EXERCISE BRIEF - Would you transcribe the whole listing exactly and drop its images?

--------------------

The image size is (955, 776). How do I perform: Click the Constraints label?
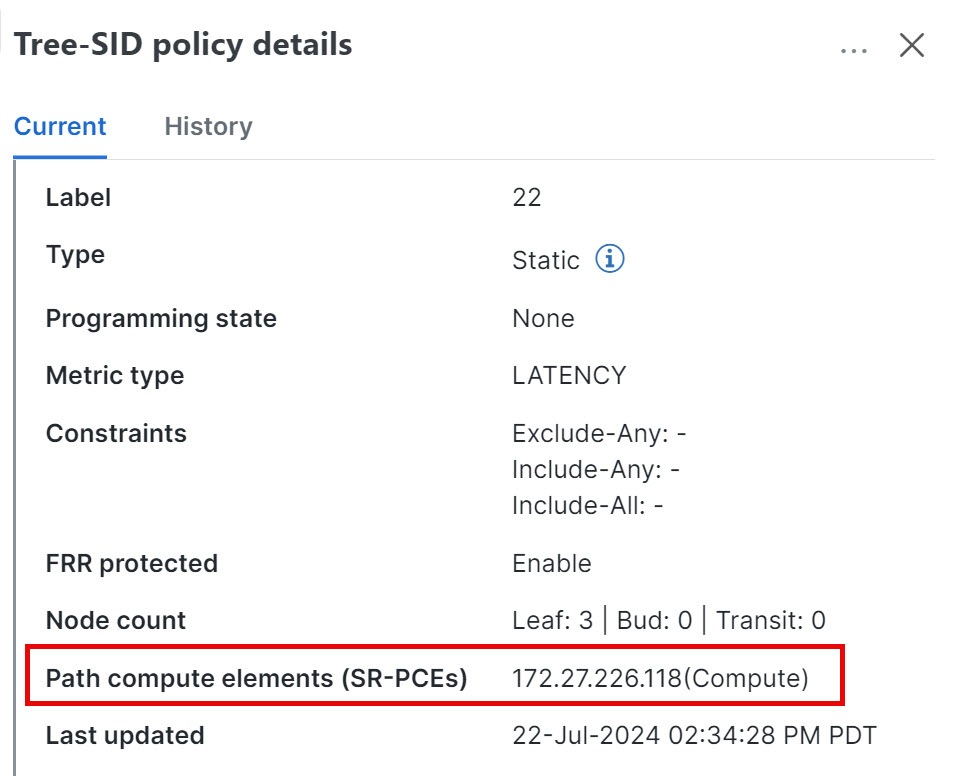tap(116, 433)
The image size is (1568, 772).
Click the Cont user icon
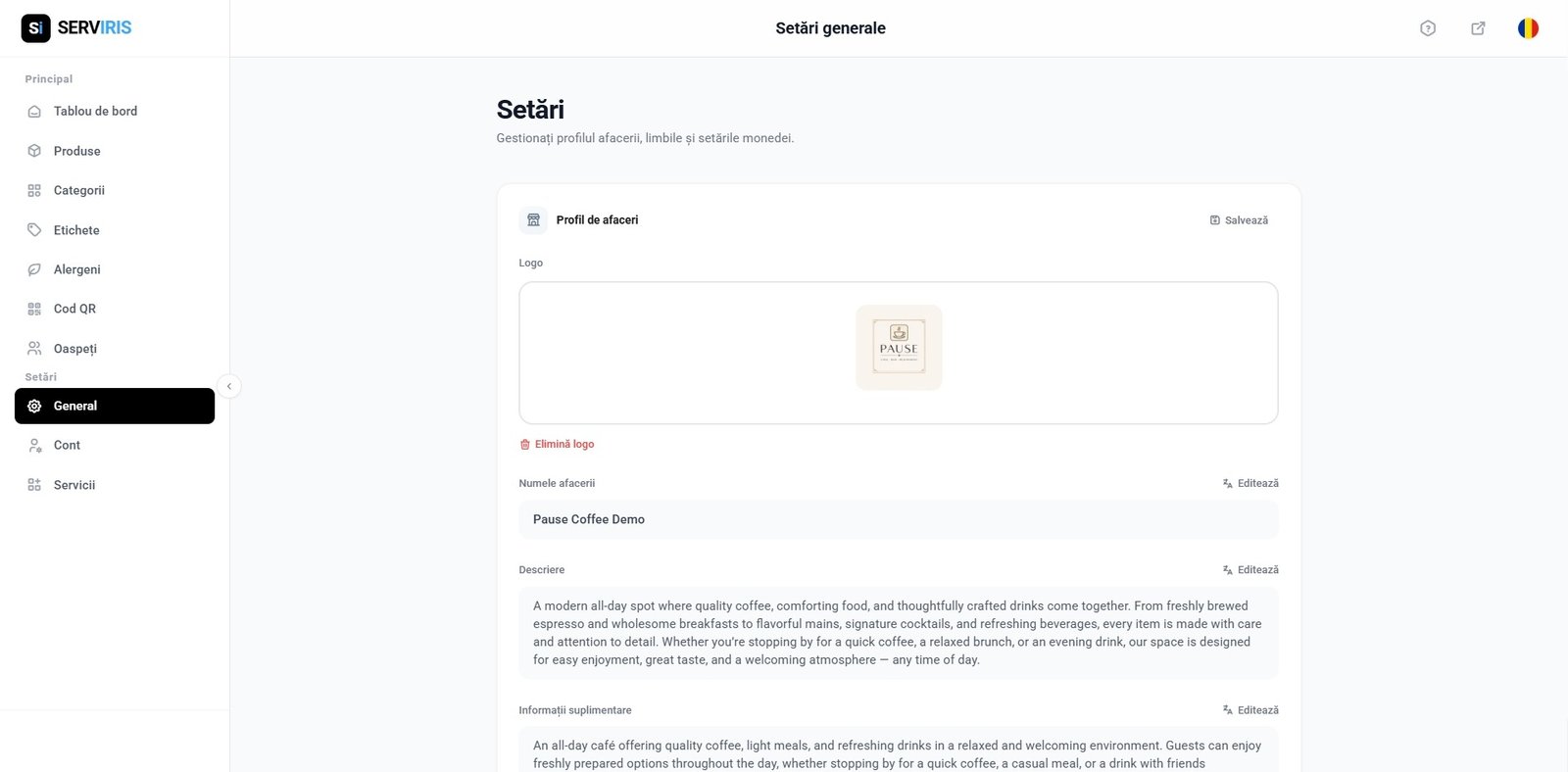coord(34,446)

--------------------

RESPONSE TO THIS EXERCISE -
The image size is (955, 776). How do I perform: Click the Constraints label?
tap(116, 433)
The image size is (1568, 772).
Click the Cont user icon
coord(34,446)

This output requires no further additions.